| The problem |
Please keep to the lines below from the one with "Where should I click to: Toggle" through the one with "Task: Expand the", and restate them word for word, ends included.

| Data provided |
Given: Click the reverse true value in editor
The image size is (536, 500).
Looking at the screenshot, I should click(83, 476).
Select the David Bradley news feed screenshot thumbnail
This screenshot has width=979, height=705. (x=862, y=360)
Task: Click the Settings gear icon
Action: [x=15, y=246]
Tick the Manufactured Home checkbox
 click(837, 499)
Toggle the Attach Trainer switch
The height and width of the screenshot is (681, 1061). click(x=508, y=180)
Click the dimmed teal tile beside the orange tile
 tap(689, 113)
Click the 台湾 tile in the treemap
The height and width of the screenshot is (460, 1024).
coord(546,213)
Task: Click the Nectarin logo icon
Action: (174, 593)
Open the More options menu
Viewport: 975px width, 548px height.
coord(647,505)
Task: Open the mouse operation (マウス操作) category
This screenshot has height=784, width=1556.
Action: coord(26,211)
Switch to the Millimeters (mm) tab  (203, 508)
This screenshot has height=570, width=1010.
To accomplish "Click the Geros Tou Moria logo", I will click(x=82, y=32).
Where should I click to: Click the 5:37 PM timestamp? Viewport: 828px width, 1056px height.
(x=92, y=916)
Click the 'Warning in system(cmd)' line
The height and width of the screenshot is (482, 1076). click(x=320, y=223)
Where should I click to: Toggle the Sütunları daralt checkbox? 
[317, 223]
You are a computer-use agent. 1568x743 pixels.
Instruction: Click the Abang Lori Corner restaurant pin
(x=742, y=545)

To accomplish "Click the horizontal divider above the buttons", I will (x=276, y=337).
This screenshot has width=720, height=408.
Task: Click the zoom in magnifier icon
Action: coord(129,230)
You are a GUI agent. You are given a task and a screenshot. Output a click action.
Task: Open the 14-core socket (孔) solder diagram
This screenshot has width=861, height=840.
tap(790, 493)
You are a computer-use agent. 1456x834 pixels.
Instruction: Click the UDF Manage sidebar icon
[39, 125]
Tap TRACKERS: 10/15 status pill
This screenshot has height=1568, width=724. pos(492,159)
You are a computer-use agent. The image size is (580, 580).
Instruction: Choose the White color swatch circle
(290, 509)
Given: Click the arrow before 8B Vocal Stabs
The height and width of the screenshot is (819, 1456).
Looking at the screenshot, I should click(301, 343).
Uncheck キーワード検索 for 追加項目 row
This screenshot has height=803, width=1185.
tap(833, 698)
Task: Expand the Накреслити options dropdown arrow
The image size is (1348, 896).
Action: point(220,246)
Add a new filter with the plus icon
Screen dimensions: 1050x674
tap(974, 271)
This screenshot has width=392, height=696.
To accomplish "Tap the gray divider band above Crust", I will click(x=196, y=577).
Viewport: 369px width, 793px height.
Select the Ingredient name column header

| Output of the task |
Where should I click to: Toggle the Sütunları daralt checkbox? 
[317, 223]
You are a computer-use agent. 1568x743 pixels.
Instruction: Click the Abang Lori Corner restaurant pin
(x=742, y=545)

To accomplish "Click the horizontal divider above the buttons", I will (x=276, y=337).
This screenshot has width=720, height=408.
Task: Click the zoom in magnifier icon
Action: coord(129,230)
You are a GUI agent. You are given a task and a screenshot. Output a click action.
Task: Open the 14-core socket (孔) solder diagram
This screenshot has width=861, height=840.
tap(790, 493)
You are a computer-use agent. 1456x834 pixels.
Instruction: Click the UDF Manage sidebar icon
[39, 125]
Tap TRACKERS: 10/15 status pill
This screenshot has height=1568, width=724. pos(492,159)
You are a computer-use agent. The image size is (580, 580).
Instruction: Choose the White color swatch circle
(290, 509)
Given: Click the arrow before 8B Vocal Stabs
The height and width of the screenshot is (819, 1456).
Looking at the screenshot, I should click(301, 343).
Uncheck キーワード検索 for 追加項目 row
This screenshot has height=803, width=1185.
tap(833, 698)
Task: Expand the Накреслити options dropdown arrow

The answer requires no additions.